**What you should do**
Only the lines from the first line of the material below to the line containing "Select the checkmarked", inclusive, should be copied, each exactly as written.

**Supplied information**

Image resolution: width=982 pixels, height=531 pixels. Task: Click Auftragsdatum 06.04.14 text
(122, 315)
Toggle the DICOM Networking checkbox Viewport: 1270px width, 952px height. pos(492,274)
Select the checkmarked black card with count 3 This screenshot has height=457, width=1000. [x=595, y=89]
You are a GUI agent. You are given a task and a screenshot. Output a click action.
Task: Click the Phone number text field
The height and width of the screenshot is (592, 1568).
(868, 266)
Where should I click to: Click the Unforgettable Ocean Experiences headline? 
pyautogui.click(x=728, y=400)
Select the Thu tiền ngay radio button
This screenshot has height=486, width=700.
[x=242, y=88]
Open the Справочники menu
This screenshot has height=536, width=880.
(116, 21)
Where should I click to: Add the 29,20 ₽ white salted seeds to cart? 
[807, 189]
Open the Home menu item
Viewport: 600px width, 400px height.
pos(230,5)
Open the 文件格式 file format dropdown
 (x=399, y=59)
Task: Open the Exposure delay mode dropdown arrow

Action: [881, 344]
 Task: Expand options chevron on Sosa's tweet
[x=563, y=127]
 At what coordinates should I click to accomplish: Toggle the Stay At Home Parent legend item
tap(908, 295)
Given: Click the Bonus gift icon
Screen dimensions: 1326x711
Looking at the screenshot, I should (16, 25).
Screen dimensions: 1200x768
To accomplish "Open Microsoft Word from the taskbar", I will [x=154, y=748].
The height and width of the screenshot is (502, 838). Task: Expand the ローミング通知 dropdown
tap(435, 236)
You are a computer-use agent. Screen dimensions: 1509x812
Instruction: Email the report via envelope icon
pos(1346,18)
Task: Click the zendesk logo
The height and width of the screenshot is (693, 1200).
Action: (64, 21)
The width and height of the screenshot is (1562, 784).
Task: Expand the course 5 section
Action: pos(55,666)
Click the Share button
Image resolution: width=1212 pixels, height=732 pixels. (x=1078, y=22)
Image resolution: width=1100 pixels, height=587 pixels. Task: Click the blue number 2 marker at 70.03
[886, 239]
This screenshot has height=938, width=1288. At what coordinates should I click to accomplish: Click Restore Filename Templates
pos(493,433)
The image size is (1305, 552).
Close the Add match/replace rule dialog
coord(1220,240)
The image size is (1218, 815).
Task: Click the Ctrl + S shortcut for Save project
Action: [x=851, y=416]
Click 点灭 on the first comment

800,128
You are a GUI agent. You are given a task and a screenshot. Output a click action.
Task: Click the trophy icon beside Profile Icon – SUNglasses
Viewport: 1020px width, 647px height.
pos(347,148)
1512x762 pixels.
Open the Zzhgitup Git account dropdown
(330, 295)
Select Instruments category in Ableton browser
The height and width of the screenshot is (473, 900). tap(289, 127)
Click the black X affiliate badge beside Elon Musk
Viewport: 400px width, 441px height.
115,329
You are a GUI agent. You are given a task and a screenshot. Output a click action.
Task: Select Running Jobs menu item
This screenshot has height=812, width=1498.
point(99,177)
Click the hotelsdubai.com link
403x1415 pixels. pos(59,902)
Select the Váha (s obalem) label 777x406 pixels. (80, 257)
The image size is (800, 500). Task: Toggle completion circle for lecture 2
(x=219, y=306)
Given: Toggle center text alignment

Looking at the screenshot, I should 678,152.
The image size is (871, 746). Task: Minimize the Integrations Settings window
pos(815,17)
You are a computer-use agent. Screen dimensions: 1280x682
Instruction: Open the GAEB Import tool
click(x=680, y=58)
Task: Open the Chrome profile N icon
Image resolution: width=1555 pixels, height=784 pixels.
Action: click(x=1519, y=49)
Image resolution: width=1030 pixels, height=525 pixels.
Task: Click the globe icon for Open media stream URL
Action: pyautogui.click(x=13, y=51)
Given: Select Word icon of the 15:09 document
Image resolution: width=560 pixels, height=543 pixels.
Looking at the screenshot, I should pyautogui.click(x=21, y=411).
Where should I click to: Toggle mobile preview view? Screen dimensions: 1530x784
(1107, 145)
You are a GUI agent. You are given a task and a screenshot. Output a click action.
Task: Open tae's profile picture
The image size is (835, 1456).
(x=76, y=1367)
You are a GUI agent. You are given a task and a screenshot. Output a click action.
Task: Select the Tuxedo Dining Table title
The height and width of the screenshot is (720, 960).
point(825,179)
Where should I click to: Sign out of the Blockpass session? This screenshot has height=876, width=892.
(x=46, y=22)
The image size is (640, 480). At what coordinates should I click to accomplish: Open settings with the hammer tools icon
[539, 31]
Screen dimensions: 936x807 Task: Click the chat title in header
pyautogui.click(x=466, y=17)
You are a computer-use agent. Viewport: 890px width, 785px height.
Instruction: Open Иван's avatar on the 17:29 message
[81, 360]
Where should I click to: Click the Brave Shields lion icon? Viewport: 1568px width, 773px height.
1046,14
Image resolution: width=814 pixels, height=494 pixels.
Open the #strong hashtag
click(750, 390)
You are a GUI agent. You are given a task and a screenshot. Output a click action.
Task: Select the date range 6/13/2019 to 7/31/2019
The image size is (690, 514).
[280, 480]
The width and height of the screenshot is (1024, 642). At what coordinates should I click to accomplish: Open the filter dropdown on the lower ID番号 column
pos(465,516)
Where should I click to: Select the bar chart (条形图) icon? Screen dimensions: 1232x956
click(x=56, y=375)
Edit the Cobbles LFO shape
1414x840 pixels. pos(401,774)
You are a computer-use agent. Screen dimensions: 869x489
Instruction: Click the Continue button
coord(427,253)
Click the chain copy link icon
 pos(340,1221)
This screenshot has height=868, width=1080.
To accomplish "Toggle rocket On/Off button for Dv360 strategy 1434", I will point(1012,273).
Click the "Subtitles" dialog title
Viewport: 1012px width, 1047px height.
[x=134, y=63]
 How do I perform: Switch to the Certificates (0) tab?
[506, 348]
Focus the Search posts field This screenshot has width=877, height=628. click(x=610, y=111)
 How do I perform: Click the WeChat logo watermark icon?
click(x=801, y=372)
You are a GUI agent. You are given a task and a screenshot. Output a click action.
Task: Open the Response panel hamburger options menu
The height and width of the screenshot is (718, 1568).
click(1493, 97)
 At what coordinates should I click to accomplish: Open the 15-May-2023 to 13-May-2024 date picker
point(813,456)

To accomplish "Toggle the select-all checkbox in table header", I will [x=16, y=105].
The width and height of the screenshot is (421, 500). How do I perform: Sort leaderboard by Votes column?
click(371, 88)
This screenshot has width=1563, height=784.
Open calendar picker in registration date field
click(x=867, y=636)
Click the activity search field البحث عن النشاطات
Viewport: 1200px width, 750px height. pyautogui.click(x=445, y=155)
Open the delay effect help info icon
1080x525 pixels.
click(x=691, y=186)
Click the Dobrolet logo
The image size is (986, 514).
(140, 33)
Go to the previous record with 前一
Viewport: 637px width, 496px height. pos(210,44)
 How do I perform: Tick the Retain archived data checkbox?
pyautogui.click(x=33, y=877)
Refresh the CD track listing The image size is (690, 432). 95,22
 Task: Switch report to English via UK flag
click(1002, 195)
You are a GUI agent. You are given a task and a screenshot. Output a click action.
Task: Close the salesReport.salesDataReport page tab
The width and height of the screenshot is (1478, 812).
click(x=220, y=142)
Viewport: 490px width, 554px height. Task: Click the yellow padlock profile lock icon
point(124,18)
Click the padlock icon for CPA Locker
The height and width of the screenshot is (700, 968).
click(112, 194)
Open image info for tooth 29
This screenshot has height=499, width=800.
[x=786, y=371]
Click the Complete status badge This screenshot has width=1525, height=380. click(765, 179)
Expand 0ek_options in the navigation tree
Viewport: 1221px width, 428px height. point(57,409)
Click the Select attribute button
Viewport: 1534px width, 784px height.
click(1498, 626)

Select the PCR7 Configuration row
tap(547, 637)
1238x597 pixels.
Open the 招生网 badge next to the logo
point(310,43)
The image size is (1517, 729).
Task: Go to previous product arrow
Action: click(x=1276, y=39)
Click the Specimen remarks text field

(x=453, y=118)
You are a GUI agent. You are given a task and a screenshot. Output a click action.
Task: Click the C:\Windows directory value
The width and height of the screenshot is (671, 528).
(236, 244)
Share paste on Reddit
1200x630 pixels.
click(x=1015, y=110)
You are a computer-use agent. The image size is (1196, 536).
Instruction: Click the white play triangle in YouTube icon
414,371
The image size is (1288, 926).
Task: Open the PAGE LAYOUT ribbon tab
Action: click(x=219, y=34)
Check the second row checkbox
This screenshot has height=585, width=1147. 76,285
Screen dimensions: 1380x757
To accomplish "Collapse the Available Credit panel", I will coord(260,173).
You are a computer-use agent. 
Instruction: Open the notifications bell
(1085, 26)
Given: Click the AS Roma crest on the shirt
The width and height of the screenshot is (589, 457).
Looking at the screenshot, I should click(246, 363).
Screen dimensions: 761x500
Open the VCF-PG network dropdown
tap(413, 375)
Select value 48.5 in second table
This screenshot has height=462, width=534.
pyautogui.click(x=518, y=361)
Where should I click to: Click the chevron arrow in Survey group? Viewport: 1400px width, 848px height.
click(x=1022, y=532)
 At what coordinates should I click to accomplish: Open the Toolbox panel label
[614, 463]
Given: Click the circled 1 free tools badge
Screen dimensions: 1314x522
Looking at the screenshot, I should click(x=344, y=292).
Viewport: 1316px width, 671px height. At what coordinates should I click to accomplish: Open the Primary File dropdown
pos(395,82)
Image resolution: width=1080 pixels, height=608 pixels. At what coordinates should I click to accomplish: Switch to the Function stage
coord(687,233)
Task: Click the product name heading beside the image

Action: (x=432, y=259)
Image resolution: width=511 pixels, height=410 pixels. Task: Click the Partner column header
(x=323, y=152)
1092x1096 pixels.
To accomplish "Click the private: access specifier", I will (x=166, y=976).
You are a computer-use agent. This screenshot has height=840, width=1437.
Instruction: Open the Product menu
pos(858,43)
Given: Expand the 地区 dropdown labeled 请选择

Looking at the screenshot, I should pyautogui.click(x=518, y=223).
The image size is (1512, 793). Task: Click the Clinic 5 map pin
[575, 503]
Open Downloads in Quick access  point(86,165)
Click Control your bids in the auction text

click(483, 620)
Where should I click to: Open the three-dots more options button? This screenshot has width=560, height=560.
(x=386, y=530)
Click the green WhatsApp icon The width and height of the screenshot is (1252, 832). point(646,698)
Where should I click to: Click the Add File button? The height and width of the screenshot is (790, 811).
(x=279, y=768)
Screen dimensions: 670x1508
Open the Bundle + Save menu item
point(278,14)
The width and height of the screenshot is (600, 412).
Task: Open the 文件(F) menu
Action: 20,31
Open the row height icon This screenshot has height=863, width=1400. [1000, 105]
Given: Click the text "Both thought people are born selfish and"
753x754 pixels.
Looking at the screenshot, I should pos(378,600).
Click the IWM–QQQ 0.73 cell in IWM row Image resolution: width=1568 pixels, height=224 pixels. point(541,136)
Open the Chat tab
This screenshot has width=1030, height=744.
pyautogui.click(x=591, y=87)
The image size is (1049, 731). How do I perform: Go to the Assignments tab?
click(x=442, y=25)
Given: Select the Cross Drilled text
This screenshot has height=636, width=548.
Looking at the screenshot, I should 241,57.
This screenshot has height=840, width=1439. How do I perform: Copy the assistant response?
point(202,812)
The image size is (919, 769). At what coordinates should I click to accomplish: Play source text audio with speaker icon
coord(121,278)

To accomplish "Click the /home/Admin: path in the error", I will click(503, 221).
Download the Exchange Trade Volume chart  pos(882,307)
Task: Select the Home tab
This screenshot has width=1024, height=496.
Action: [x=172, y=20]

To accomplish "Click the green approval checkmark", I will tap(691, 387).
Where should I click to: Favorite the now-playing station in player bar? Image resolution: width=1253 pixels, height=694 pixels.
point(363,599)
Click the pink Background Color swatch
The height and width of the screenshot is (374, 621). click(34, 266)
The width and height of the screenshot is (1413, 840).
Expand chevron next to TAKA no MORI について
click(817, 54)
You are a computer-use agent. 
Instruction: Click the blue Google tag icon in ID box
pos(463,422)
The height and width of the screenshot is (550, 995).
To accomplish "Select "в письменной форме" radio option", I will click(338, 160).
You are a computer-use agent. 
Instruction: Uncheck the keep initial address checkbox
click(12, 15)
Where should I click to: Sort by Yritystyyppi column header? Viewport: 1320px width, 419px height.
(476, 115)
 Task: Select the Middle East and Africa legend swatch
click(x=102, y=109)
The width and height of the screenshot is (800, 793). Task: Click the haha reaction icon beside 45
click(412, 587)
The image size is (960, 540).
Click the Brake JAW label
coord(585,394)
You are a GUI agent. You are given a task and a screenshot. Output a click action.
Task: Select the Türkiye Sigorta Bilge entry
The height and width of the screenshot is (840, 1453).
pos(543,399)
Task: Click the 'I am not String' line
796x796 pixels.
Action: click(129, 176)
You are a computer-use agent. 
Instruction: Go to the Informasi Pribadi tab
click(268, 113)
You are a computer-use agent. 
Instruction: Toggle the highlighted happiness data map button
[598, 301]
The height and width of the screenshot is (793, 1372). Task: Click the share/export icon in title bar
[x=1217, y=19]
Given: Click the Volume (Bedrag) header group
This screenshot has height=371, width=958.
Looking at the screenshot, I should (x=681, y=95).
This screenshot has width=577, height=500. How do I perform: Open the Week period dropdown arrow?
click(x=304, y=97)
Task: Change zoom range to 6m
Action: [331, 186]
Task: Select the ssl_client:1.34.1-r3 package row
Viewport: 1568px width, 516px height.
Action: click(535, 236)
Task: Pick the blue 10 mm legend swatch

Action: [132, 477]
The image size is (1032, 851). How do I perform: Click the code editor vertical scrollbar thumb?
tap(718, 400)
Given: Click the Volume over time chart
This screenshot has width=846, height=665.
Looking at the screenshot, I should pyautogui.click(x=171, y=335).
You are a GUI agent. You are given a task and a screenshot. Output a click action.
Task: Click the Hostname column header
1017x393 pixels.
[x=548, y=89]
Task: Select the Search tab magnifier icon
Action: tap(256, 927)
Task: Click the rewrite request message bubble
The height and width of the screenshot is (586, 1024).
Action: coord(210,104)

**Answer box**
Image resolution: width=982 pixels, height=531 pixels. Task: Click Auftragsdatum 06.04.14 text
(122, 315)
Toggle the DICOM Networking checkbox Viewport: 1270px width, 952px height. pos(492,274)
Select the checkmarked black card with count 3 This screenshot has height=457, width=1000. [x=595, y=89]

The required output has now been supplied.